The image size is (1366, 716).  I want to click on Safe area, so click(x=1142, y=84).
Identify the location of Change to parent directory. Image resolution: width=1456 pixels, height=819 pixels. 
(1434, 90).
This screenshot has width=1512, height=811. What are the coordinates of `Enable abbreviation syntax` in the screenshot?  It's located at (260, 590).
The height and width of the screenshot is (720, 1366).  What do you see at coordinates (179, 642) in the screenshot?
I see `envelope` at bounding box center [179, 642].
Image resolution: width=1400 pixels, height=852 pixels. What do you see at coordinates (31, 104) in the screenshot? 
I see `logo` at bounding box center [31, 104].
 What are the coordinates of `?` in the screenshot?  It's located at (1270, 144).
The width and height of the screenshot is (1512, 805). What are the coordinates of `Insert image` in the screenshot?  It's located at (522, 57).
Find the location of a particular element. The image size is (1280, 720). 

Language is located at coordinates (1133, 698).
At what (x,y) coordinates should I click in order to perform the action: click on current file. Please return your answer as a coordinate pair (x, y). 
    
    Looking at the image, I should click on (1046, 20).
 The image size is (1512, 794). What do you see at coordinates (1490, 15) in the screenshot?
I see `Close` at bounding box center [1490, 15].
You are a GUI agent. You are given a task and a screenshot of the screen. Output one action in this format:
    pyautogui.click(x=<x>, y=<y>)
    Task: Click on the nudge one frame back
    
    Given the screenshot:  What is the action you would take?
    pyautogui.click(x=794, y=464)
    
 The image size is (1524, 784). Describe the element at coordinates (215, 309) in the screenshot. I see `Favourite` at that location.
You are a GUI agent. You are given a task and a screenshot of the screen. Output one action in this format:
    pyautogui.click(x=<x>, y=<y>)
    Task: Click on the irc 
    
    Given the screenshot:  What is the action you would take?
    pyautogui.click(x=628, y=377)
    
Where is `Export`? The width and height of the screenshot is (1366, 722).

*WHAT THE EXERCISE ASKS*: Copy the full listing above verbatim, keeping its spacing, punctuation and line breaks unchanged.

*THE REPLY*:
The image size is (1366, 716).  I want to click on Safe area, so click(x=1142, y=84).
Identify the location of Change to parent directory. Image resolution: width=1456 pixels, height=819 pixels. 
(1434, 90).
This screenshot has width=1512, height=811. What are the coordinates of `Enable abbreviation syntax` in the screenshot?  It's located at (260, 590).
The height and width of the screenshot is (720, 1366).  What do you see at coordinates (179, 642) in the screenshot?
I see `envelope` at bounding box center [179, 642].
Image resolution: width=1400 pixels, height=852 pixels. What do you see at coordinates (31, 104) in the screenshot? 
I see `logo` at bounding box center [31, 104].
 What are the coordinates of `?` in the screenshot?  It's located at (1270, 144).
The width and height of the screenshot is (1512, 805). What are the coordinates of `Insert image` in the screenshot?  It's located at (522, 57).
Find the location of a particular element. The image size is (1280, 720). 

Language is located at coordinates (1133, 698).
At what (x,y) coordinates should I click in order to perform the action: click on current file. Please return your answer as a coordinate pair (x, y). 
    
    Looking at the image, I should click on (1046, 20).
 The image size is (1512, 794). What do you see at coordinates (1490, 15) in the screenshot?
I see `Close` at bounding box center [1490, 15].
You are a GUI agent. You are given a task and a screenshot of the screen. Output one action in this format:
    pyautogui.click(x=<x>, y=<y>)
    Task: Click on the nudge one frame back
    
    Given the screenshot:  What is the action you would take?
    pyautogui.click(x=794, y=464)
    
 The image size is (1524, 784). Describe the element at coordinates (215, 309) in the screenshot. I see `Favourite` at that location.
You are a GUI agent. You are given a task and a screenshot of the screen. Output one action in this format:
    pyautogui.click(x=<x>, y=<y>)
    Task: Click on the irc 
    
    Given the screenshot:  What is the action you would take?
    pyautogui.click(x=628, y=377)
    
Where is `Export`? The width and height of the screenshot is (1366, 722).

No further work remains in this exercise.